→ **TASK DETAILS**
Report every line of the material that contains the string "column".

(DATA SHOWN begins)

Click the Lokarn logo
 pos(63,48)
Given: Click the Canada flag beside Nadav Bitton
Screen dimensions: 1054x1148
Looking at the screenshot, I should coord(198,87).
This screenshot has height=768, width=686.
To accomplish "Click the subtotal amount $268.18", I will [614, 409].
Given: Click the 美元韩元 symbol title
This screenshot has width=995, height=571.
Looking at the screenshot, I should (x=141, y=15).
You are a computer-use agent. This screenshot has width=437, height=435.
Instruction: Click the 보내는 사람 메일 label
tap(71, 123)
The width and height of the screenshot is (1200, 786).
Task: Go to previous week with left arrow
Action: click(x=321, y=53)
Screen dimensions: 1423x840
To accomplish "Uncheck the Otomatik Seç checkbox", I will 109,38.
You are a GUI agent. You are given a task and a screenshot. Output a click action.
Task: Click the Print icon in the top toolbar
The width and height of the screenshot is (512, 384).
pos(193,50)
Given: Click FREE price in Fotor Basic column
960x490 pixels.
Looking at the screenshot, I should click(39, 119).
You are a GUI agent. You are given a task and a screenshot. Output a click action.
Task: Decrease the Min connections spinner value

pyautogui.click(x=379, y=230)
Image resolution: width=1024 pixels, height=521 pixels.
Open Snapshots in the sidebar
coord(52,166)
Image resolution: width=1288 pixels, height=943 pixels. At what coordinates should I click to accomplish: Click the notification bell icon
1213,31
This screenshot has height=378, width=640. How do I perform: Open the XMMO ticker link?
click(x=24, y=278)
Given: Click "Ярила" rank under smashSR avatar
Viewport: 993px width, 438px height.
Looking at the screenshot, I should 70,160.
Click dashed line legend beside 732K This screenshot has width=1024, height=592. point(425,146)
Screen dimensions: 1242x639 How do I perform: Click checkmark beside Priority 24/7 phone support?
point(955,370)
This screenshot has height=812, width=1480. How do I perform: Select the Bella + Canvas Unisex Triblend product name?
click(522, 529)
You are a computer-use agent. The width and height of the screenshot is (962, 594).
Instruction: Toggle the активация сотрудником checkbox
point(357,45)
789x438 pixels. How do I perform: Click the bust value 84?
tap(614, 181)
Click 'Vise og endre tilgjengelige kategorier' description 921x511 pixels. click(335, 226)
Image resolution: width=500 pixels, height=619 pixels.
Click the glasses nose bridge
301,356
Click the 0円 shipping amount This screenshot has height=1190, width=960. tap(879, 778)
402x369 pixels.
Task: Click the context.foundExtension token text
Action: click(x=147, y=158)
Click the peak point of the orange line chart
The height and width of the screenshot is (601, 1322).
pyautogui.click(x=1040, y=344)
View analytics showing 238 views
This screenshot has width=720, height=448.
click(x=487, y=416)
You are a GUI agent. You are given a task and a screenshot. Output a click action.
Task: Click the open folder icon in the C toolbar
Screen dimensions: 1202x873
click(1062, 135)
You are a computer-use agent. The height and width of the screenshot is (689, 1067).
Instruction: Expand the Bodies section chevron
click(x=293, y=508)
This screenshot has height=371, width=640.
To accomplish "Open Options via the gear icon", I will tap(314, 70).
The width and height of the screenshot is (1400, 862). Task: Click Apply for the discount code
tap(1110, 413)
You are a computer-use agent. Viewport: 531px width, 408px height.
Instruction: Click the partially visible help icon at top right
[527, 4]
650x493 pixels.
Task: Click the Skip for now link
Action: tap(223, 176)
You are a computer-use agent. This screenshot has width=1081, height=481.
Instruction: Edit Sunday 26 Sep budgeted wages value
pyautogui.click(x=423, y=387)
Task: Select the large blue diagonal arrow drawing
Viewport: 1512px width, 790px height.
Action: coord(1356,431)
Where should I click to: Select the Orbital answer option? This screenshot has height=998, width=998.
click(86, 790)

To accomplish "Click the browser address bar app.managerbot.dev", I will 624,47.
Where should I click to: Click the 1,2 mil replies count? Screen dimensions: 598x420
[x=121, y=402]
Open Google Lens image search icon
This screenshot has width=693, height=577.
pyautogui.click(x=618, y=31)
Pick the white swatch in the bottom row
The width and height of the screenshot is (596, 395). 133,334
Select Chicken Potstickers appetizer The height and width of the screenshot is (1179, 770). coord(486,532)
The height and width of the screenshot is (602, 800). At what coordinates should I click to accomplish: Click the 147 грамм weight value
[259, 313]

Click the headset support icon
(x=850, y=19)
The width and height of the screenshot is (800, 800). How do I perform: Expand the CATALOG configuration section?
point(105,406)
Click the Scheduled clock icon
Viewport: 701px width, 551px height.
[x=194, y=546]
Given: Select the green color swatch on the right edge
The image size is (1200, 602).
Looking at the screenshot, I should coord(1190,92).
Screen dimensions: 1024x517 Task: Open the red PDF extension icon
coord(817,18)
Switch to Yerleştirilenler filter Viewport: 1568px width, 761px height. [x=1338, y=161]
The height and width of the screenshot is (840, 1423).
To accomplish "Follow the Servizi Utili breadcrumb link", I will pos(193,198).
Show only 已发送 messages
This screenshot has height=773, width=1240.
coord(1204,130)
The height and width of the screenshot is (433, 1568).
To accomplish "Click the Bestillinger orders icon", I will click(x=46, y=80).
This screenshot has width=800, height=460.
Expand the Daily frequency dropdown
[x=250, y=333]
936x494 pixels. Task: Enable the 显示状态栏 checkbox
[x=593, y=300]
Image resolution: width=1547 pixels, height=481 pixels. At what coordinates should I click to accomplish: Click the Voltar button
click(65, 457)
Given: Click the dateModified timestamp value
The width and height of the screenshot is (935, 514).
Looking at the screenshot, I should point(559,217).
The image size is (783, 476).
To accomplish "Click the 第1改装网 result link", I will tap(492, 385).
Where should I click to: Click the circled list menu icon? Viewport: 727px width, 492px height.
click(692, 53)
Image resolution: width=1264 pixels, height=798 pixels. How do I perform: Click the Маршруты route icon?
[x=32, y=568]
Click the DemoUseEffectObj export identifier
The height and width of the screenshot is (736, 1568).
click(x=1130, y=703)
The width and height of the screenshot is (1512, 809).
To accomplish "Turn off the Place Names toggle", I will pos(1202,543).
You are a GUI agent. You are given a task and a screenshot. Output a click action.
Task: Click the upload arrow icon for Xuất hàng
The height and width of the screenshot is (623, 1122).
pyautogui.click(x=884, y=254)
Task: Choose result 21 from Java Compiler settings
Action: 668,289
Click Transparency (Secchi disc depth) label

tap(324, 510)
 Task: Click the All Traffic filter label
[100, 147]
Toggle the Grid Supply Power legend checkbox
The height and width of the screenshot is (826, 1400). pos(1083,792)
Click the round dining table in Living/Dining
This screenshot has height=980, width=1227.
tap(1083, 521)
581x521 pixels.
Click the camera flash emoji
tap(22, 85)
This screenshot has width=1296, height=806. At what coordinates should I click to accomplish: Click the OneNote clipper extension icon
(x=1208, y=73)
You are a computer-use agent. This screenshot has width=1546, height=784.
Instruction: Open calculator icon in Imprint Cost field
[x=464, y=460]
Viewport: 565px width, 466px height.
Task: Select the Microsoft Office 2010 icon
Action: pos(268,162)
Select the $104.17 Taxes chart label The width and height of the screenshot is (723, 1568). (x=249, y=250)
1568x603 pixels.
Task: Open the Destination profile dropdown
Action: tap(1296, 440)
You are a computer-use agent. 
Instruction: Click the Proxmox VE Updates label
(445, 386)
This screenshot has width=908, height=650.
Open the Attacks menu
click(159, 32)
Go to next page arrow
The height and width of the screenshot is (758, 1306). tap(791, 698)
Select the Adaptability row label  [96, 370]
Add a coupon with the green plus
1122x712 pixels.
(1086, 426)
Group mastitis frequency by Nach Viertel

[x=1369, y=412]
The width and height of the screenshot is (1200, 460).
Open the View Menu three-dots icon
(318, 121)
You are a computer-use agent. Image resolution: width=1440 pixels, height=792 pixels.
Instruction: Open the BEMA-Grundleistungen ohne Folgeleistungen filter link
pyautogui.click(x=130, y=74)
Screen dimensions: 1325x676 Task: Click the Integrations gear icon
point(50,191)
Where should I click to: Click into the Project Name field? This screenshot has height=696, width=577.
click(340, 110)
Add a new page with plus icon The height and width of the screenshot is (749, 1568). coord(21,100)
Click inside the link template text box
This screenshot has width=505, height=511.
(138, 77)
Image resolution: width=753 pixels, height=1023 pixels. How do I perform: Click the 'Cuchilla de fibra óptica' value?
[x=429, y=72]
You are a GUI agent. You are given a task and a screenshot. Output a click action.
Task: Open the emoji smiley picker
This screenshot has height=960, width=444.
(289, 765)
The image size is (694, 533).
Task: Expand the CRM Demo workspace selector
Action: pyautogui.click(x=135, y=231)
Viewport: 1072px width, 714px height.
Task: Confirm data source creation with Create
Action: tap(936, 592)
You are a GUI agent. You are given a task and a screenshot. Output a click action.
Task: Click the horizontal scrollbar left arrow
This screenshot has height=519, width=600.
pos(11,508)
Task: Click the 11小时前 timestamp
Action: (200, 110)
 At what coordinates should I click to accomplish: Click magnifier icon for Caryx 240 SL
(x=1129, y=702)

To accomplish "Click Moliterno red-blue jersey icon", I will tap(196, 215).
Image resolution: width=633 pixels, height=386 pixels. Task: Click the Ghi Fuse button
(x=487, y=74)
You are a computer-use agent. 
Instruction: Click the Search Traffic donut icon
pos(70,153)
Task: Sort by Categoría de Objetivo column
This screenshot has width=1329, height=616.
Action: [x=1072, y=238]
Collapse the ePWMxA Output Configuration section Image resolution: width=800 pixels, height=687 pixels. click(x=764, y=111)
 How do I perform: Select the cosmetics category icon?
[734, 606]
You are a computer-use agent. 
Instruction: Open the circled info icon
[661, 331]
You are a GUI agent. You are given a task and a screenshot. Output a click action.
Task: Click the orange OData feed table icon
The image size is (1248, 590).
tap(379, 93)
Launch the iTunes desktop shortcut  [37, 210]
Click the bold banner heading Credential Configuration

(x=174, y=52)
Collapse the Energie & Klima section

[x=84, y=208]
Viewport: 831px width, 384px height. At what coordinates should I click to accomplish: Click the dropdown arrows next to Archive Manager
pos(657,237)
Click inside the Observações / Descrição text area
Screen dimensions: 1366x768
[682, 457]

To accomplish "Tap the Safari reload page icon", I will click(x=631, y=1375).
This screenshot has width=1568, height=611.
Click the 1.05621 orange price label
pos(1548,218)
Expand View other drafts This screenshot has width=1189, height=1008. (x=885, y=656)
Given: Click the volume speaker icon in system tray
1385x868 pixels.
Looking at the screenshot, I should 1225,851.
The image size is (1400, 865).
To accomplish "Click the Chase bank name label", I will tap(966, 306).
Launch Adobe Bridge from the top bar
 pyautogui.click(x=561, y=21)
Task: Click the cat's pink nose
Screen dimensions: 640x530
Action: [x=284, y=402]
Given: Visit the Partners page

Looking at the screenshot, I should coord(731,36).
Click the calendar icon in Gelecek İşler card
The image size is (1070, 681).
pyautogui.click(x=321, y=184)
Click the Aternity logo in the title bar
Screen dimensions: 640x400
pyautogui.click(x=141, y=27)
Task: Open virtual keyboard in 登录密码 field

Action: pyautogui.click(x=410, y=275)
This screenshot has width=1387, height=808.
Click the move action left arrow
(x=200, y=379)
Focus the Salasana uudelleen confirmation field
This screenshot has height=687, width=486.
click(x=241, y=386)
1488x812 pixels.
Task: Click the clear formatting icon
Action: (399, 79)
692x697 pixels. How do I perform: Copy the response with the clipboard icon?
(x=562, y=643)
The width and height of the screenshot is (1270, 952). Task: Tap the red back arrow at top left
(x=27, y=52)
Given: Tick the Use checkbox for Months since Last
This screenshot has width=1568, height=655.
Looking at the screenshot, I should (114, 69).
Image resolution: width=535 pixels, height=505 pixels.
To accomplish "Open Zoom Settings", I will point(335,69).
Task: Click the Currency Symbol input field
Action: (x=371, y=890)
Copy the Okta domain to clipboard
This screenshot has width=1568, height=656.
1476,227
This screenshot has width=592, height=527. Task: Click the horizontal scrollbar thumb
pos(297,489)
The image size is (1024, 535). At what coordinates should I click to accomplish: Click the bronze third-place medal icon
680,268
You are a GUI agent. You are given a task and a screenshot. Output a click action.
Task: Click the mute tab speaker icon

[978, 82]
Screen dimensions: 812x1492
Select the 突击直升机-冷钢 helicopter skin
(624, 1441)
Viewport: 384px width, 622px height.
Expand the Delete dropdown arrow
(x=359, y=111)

(DATA SHOWN ends)

→ **EXERCISE SOLUTION**
Given: Click FREE price in Fotor Basic column
Task: Sort by Categoría de Objetivo column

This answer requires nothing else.